- Selected extract
SPRING GARDEN PREPARATION
"Start organising your outdoor area now in preparation for the busy months of spring and summer. Plant now."
It’s time to spring into action and get those green thumbs going
The autumn and winter months are a great time to take advantage of cool days in the garden. Start organising your outdoor area now in preparation for the busy months of spring and summer.
March: Plant hedges and screens to allow roots to establish in cooler months for spring growth
April: Seeds for spring display of colourful annuals eg. lobelia, calendulas, dianthus, poppies, stocks, sweet peas, snapdragons.
May: Citrus trees.
June: Bare root trees.
July: Bare root, bagged roses.
August: Spring annuals and vegie patch varieties.
Perennial plants are happy little travellers and can be split up and planted around the garden each year. The best time to tackle the job of dividing should be in late autumn and winter when they aren’t putting all their energy into producing new growth.
Mondo grass, agapanthus, daylilies and daisies can become too dense and don’t flower or perform as well as they used to. Dig up clumps from the soil and separate into individual plants by cutting with secateurs, or use tough love on plants such as agapanthus by splicing them up with a shovel. Re-plant them into other areas of the garden or into pots.
- Clay soils should be loosened to reduce compaction with the addition of gypsum and organic matter to improve the soil structure and drainage.
- Sandy soils should have plenty of organic matter and water crystals added to them as they lose water and nutrients easily.
- Loamy soils are a good balance of clay and sand but the addition of organic matter only helps to make a good soil better.
Winter is the optimum time for transplanting trees and shrubs. Here are some tips on how to do it:
- Choose the new location based on what conditions the tree or shrub likes eg. sun or shade and how much space it will need.
- Dig the new hole before you dig up the tree or shrub so it is ready to go straight in.
- Wet the new planting hole thoroughly and allow water to drain to reduce root shock.
- Estimate the width and depth of the rootball (roots and soil) by doing a bit of exploratory digging around the plant. The width of the new hole should be twice that of the rootball.
- Do not break up the soil at the bottom of the new hole. You might think that this would help but it could cause the plant to sink and cause rot.
- Add water crystals and seaweed fertiliser to the hole to both stimulate and aid root development.

- Tasks for this exercise
a – The spring garden preparation text advises against loosening the soil at the bottom of a new planting hole. In one to three sentences, explain why.
b – Answer these questions using the spring garden preparation text:
(i) Which month does it give for planting citrus trees?
(ii) What should be added to clay soils to loosen them?
(iii) How wide should the new hole be compared with the rootball?
c – Carry on writing the spring garden preparation text from the point where it ends.

- Extracted material
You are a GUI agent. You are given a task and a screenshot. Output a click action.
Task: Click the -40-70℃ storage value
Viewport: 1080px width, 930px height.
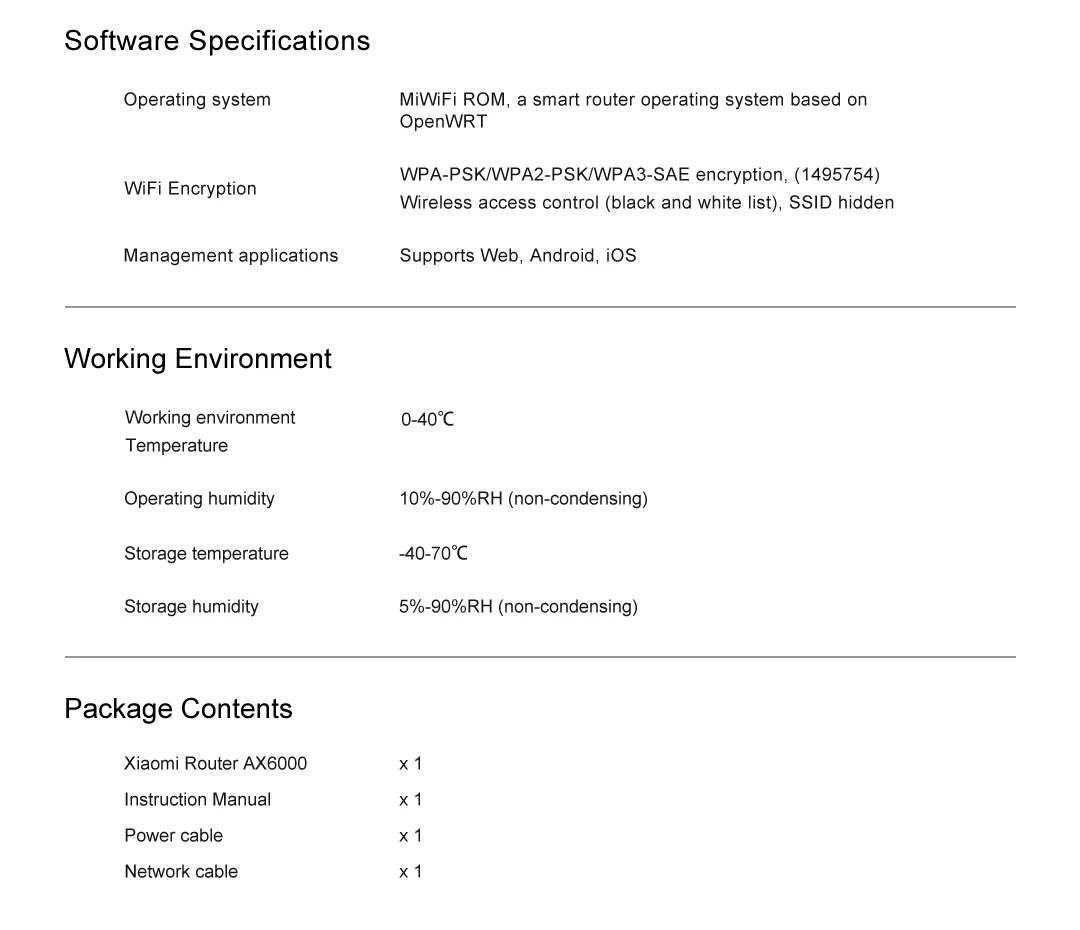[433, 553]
* * *
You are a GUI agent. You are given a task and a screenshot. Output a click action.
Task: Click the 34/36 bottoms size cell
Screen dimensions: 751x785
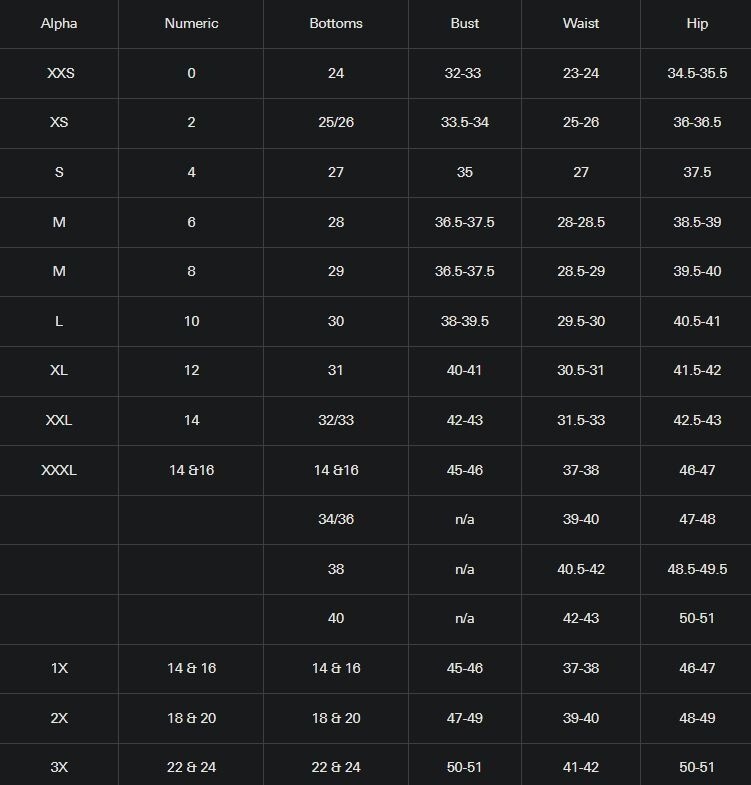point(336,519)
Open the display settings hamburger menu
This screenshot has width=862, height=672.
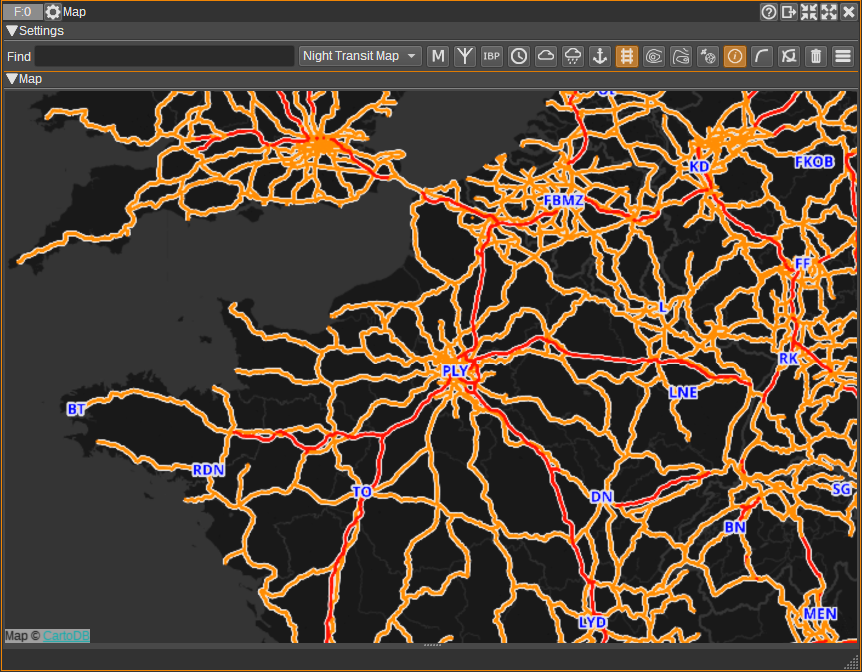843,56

- Your written answers
a – Breaking up the soil at the bottom of the new hole might seem helpful, but it could make the plant sink and cause rot.

b –
(i) May.
(ii) Gypsum and organic matter.
(iii) Twice the width of the rootball.

c –
- Dig out the tree or shrub keeping as much of the rootball intact as possible.
- Use a tarp to drag large trees or shrubs to their new hole and gently slide it into the hole, keeping it straight.
- Shovel the excavated soil back into the hole and firm down, watering as you go, to eliminate air pockets.
- Mulch and water thoroughly – watering is essential for successful transplanting.
The basic rule of thumb about feeding plants in winter is to reduce fertilising frequency by half. Plants grow more slowly in the winter months and need less nutrients to keep them fed. Some plants, like spring flowering annuals, bulbs and winter vegetables, are still actively growing during winter so for them it’s important to maintain regular applications of fertiliser.
During the cold months it’s important to swap from a high nitrogen fertiliser to a low one, as too much nitrogen in winter can be a disadvantage for some plants as it can make the leaves softer and more susceptible to disease. Check the NPK ratio on the fertiliser container.
By getting out and facing some chilly days in the garden now, you’ll have a spring in your step when it comes to that busy, busy season.
Make sure you have the right tools for your pruning jobs.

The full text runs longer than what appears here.